Florence Latimer Mars (January 1, 1923 - April 23, 2006) was an American civil rights activist and author best known for her book Witness in Philadelphia about the murder of three civil rights activists in Mississippi.

==Early life==
Mars was born on January 1, 1923, in Philadelphia, Mississippi, as the only child of lawyer Adam Longino Mars and Emily Geneva Johnson "Neva" Mars. After having graduated from Philadelphia High School for Girls, Millsaps College, and, in 1944, the University of Mississippi, she worked in Atlanta as a reservations agent for Delta Air Lines. In the 1950s, Mars photographed jazz musicians in her city of residence, New Orleans.

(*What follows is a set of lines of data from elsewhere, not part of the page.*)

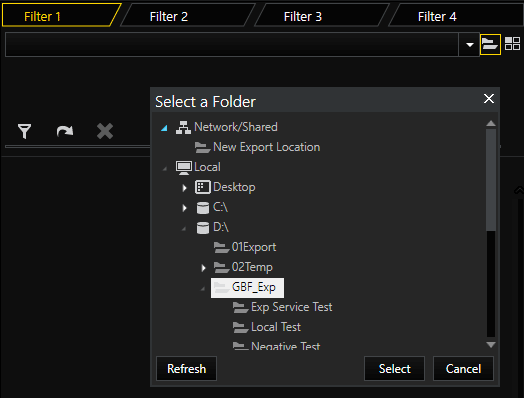The width and height of the screenshot is (524, 398).
Task: Expand the Desktop folder node
Action: pyautogui.click(x=184, y=188)
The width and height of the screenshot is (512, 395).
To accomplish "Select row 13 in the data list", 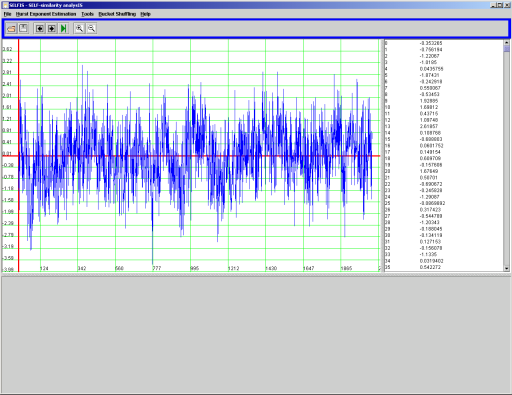I will click(444, 126).
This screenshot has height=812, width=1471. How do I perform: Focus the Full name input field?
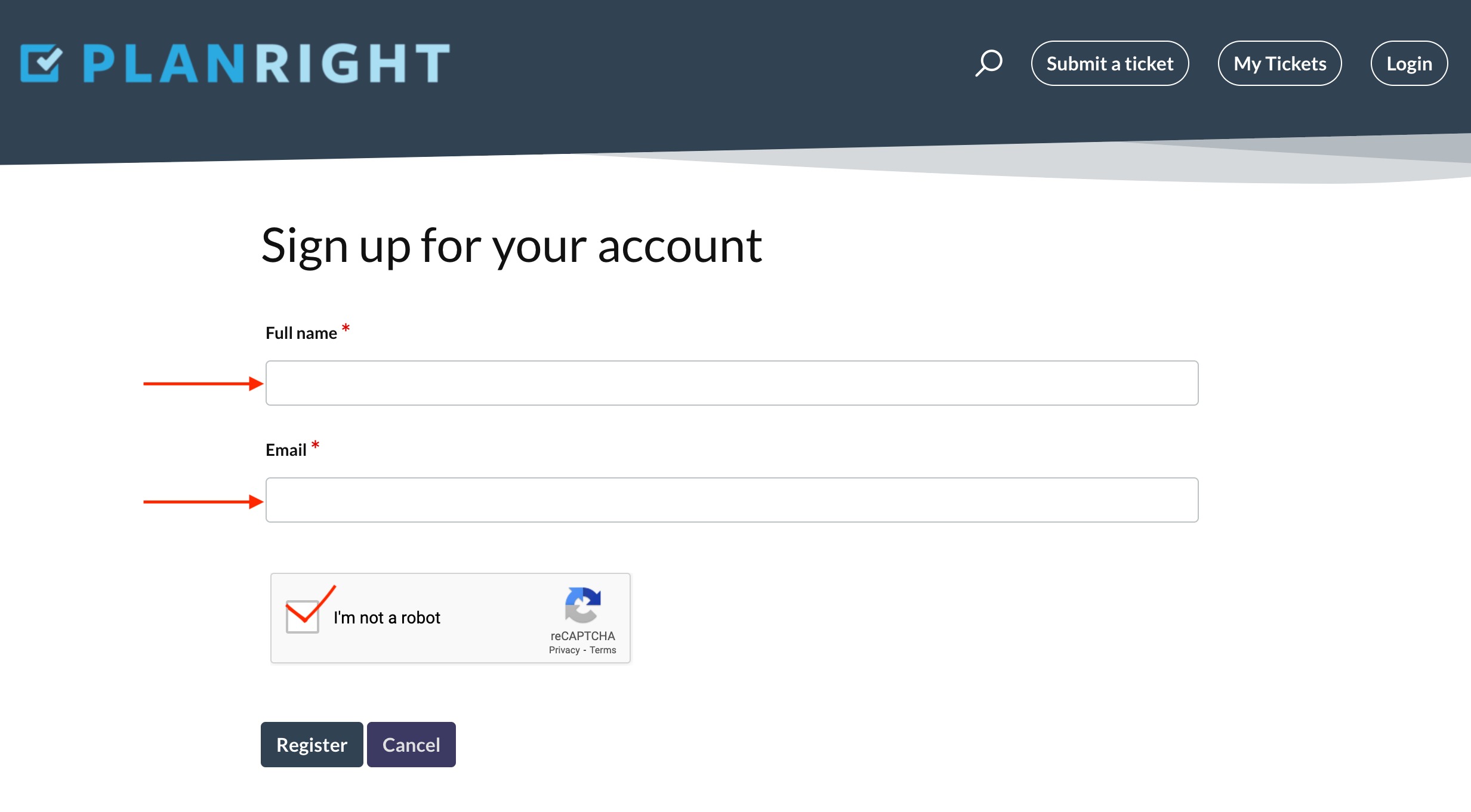click(x=732, y=383)
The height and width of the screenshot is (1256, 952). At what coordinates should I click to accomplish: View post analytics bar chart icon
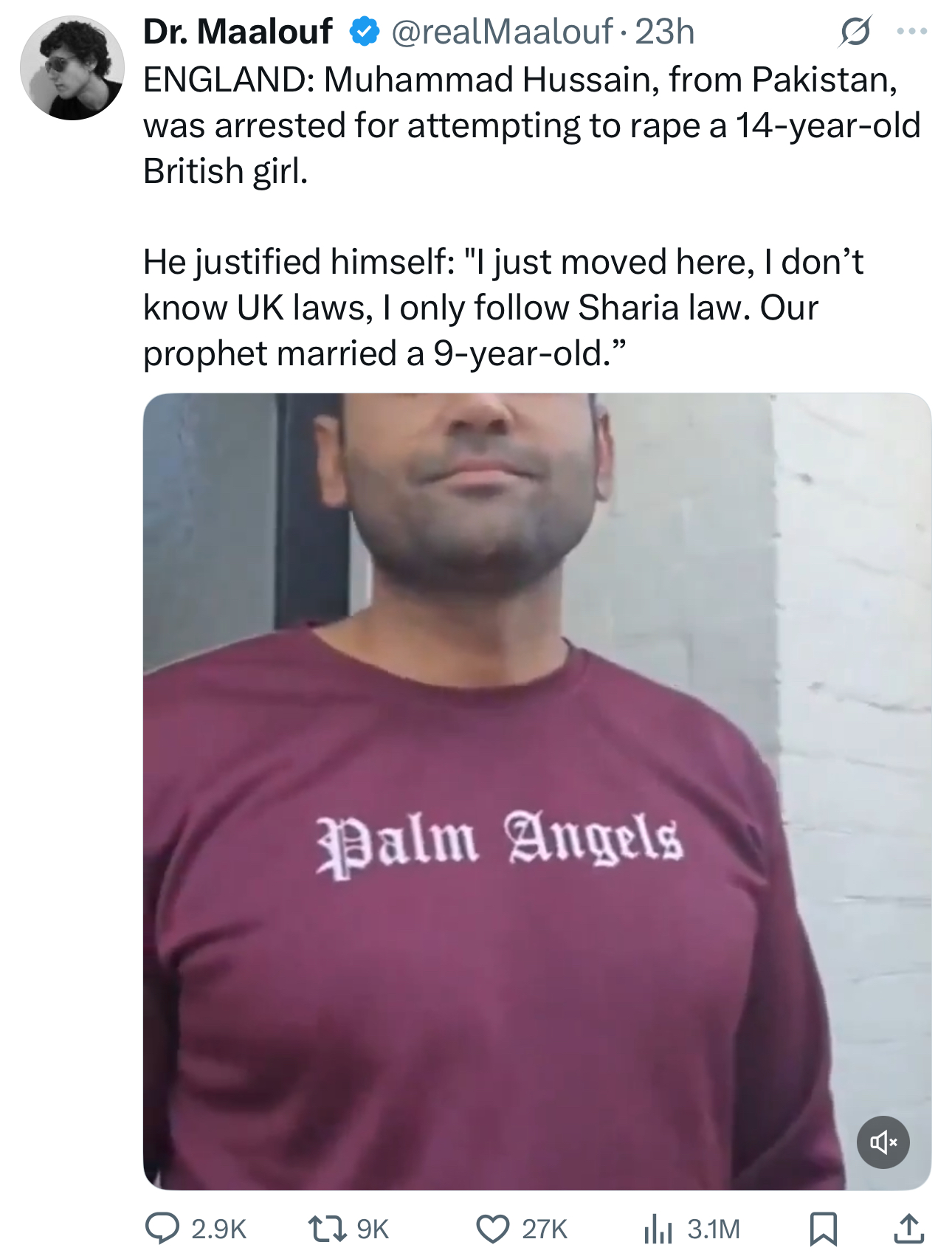(x=658, y=1229)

She returned to her Philadelphia home in 1962, where spent the rest of her life, raising cattle and owning and running the Neshoba County Stockyards.

==Civil rights activities==
Mars was one of the few whites in Neshoba County who supported the Civil Rights Movement. She helped to register black voters. Mars lived in Philadelphia, Mississippi, when three civil rights activists James Chaney, Michael Schwerner and Andrew Goodman were beaten and shot by members of the Ku Klux Klan near Philadelphia.

She was one of the few inhabitants to co-operate with the Federal Bureau of Investigation. Edgar Ray Killen and others faced trial for violating the civil rights of the men in 1967 but the jury was deadlocked. Seven men were convicted in relation to the incident but no-one served more than six years. This incident was later the subject of the film Mississippi Burning, which was released in 1988. Frances McDormand's character was partly based on Mars. Mars' activities led to the Ku Klux Klan burning down her barn in an effort to intimidate her.

==Witness in Philadelphia==
In 1977, she published Witness in Philadelphia which told of her activities in the civil rights movement and the murder of the three activists. This book helped to keep interest alive in the murders with the success of Mississippi Burning making many more people aware of the incident. As a result of this incident, Killen was sentenced to sixty years in prison on June 1, 2005.

==Death==
Mars died in Philadelphia, Mississippi, aged 83, of congestive heart failure. She had also been suffering from Bell's palsy and diabetes. Mars, having never married, had no immediate survivors.